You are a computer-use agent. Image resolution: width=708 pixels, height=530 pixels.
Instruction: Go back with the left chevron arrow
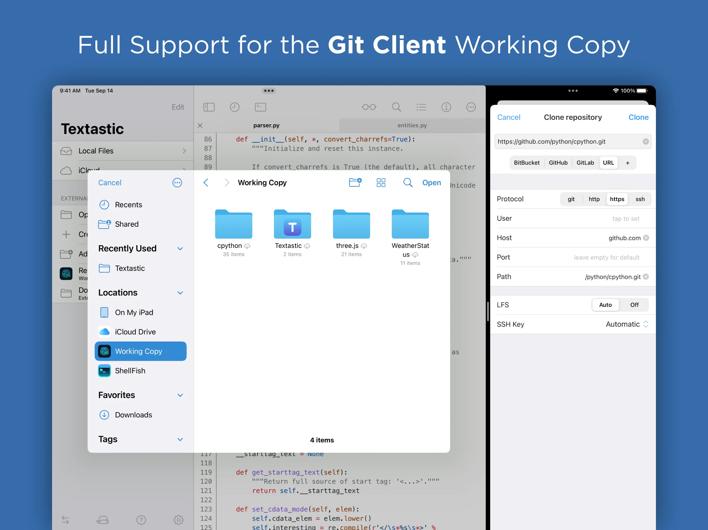point(206,183)
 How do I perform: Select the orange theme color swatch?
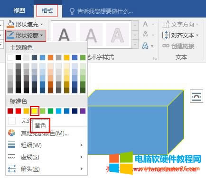pyautogui.click(x=51, y=57)
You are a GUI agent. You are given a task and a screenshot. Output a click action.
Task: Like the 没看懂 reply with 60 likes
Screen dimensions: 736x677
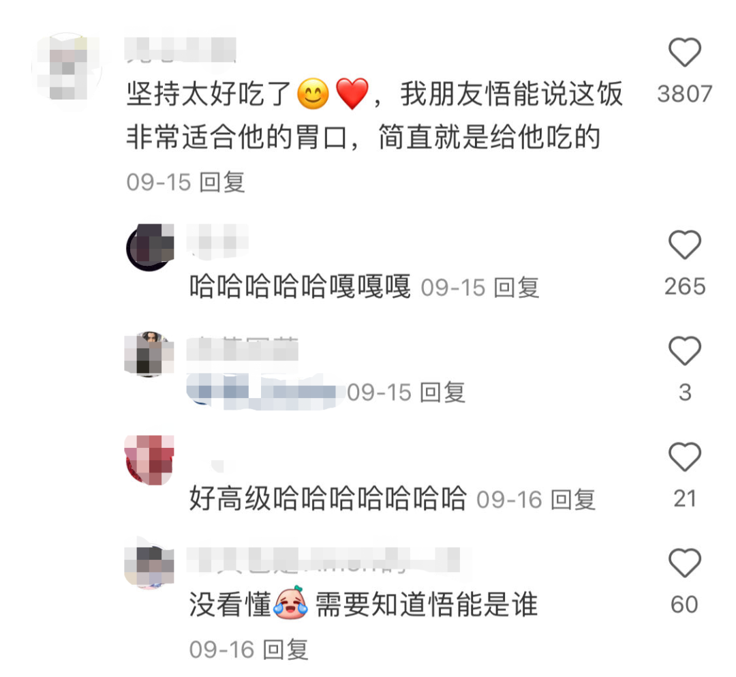(684, 562)
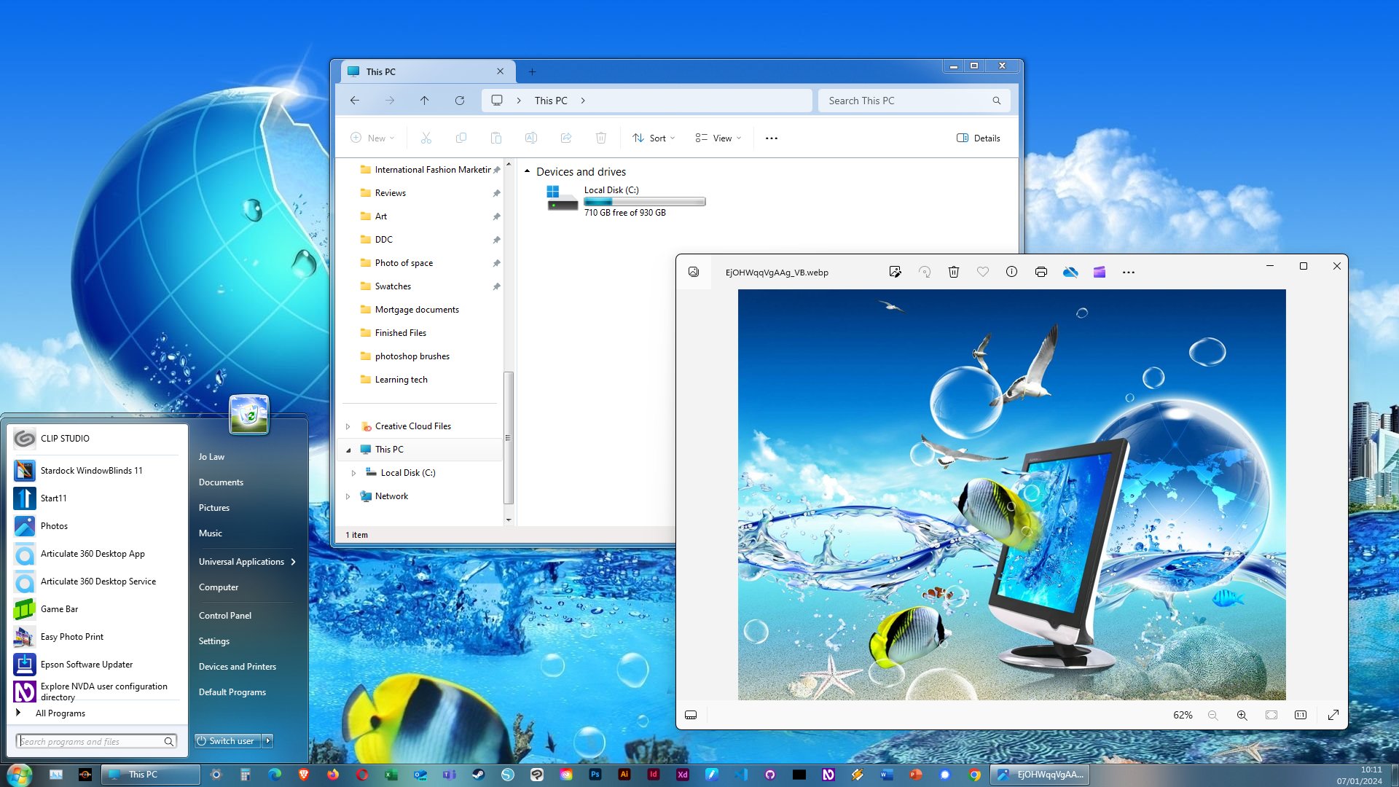Screen dimensions: 1399x787
Task: Click the Switch user button
Action: pyautogui.click(x=227, y=740)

● ● ● ● ●

■ **Exercise objective**: Copy out all of the data above word for word, but leave out the pictures.

■ **Solution to the exercise**:
You are a computer-use agent. Image resolution: width=708 pixels, height=530 pixels.
Instruction: Go back with the left chevron arrow
point(206,183)
 How do I perform: Select the orange theme color swatch?
pyautogui.click(x=51, y=57)
You are a GUI agent. You are given a task and a screenshot. Output a click action.
Task: Like the 没看懂 reply with 60 likes
Screen dimensions: 736x677
(684, 562)
Screen dimensions: 1399x787
Task: Click the Switch user button
Action: pyautogui.click(x=227, y=740)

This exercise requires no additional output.